認証が必須でないFusion Webアプリケーションを使用する場合、統合ExcelワークブックはFusion Webアプリケーションに接続してデータをダウンロードする前に、有効なユーザー・セッションを検証して作成します。確立されたセッションは、統合ExcelワークブックとFusion Webアプリケーション間のデータ転送のたびに使用されます。セッションは、統合Excelワークブックから参照されるWebページでも使用されます。
認証が必須のFusion Webアプリケーションでは、統合ExcelワークブックはWebアプリケーションとの間でデータを転送する前に有効で認証済のユーザー・セッションが確立されているかどうかを確認します。
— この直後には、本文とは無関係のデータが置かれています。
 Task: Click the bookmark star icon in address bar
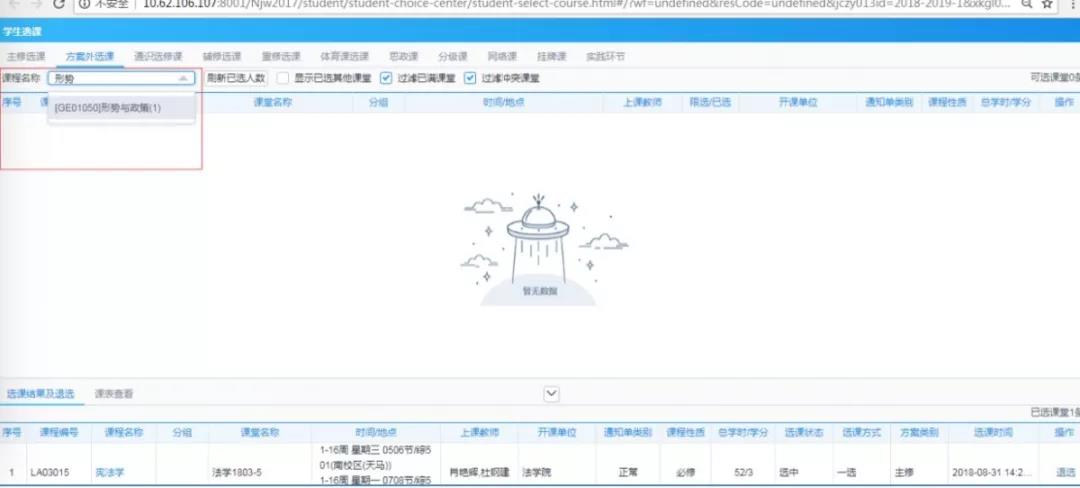coord(1047,4)
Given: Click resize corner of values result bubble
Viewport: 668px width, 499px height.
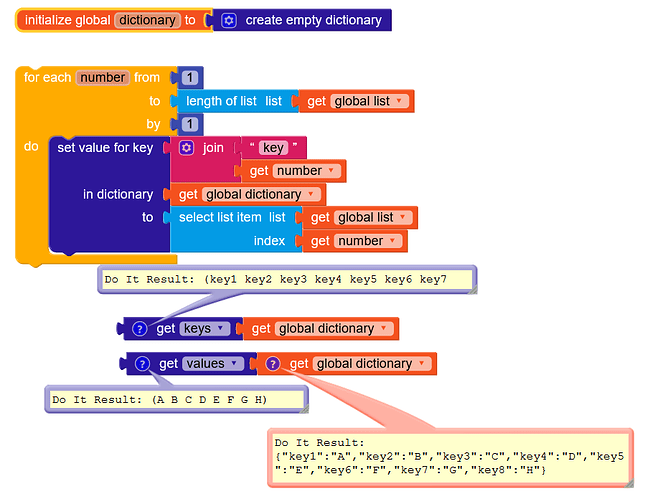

認証済および認証されていないFusion Webアプリケーションの両方について、ADFデスクトップ統合はCookieベースのセッションの確立に依存します。認証のメカニズムを持たないため、統合Excelワークブックは完全に安全というわけではありません。したがって、統合ExcelワークブックとともにWebアプリケーションをデプロイする前に、Fusion WebアプリケーションでADFセキュリティを有効化する必要があります。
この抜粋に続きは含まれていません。